(PAGE TEXT):
___
I’m just back from CITE 2013 in San Francisco. Though I wasn’t there long and it was not a giant conference on the scale with a Dreamforce or Oracle OpenWorld, it was great for close, focused and yet completely honest interactions with other attendees. Those interactions helped to provide a raw, grassroots view of some of the big issues facing IT and the computer industry in general. Here are a few of the more interesting tidbits:
- I had the most amazing conversation over lunch with a group of IT pros. Though the conservation was ostensibly about various mobile technology needs, it quickly turned to the IT sales process. Everyone had a horror story about difficulties in getting real and relevant information through various vendors’ sales organizations. Either the salesperson was so uninformed about the products they were selling or the website poorly laid out that coming by basic feature information was damn near impossible. Getting simple questions answered was a chore. What really caught my interest was how sales decisions were being made not because of better products or services but based on who could get information to a customer needed more quickly. So, if you are part of the IT vendor community you can immediately get a bump in sales by improving sales operations and the quality of your sale professionals.
- IT definitely understands the new world order and see themselves as partners with other knowledge workers in IT buy decisions. Most of the people I spoke with seemed to embrace the chance to be more strategic and less burdened with small details. The idea that knowledge workers had a stake in the decision seemed to make them feel that their choices were better.
___
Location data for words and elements
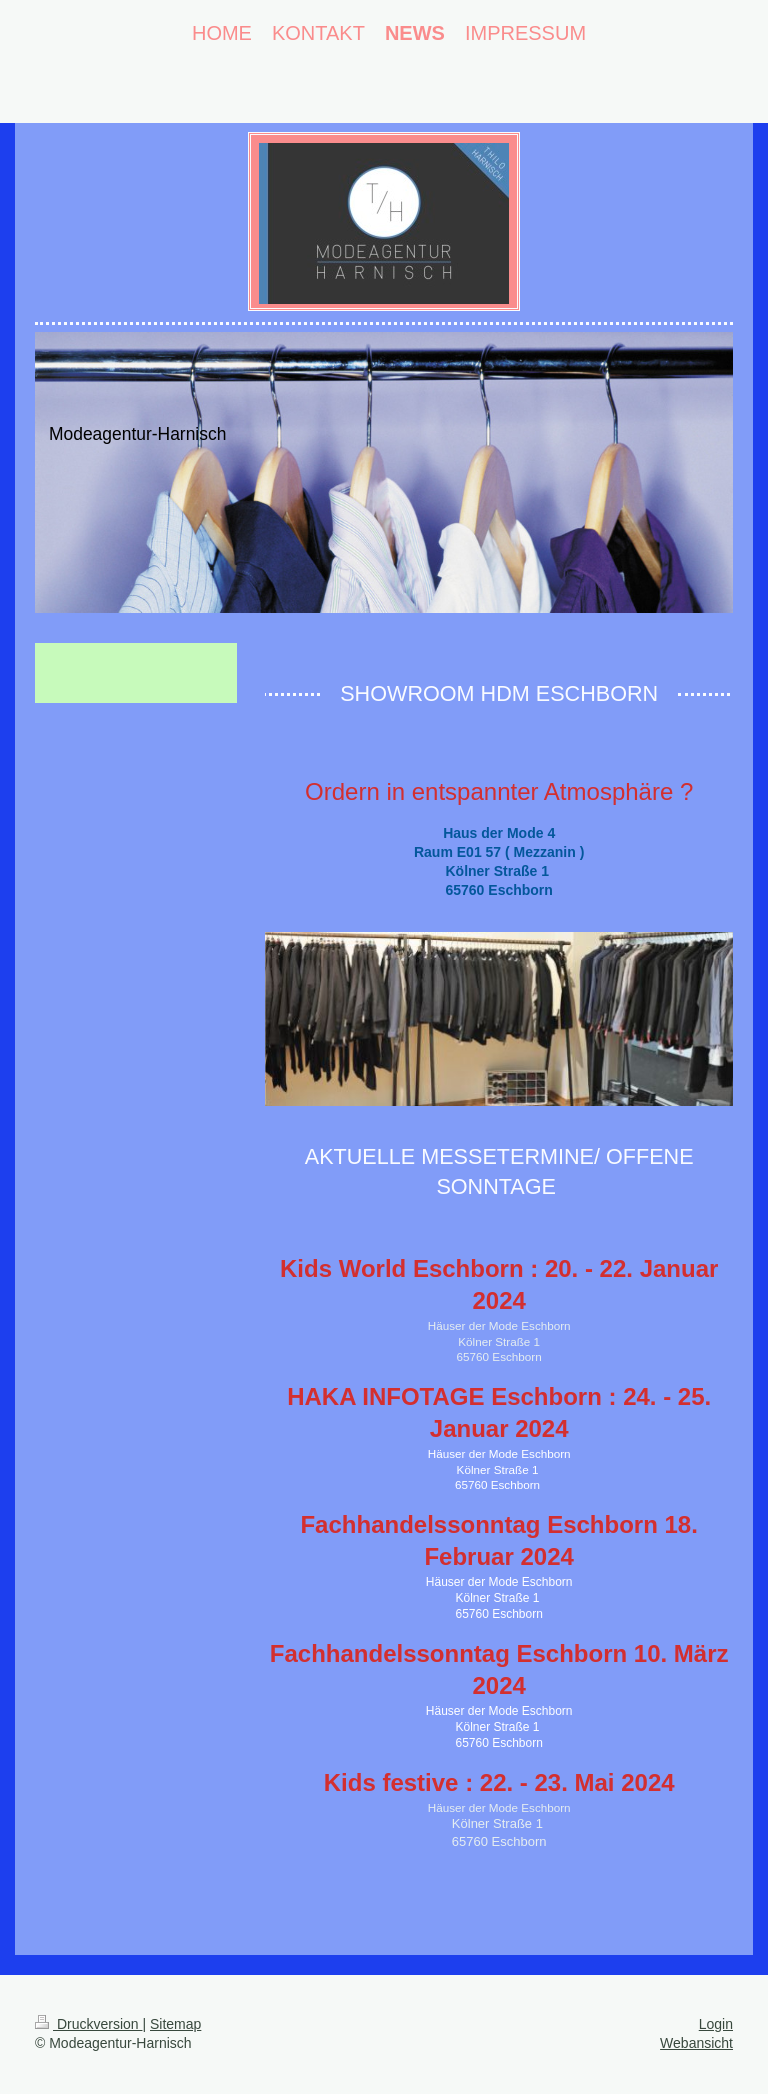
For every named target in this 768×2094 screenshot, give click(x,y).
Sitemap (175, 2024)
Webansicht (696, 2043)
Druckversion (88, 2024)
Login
___
(WHAT TO DO):
a) In the CITE 2013 text, in which city was the conference held?
b) Gather every line of the listing that contains the word "give".

(TASK-BY-TASK ANSWERS):
a) San Francisco.

b)
For every named target in this 768×2094 screenshot, give click(x,y).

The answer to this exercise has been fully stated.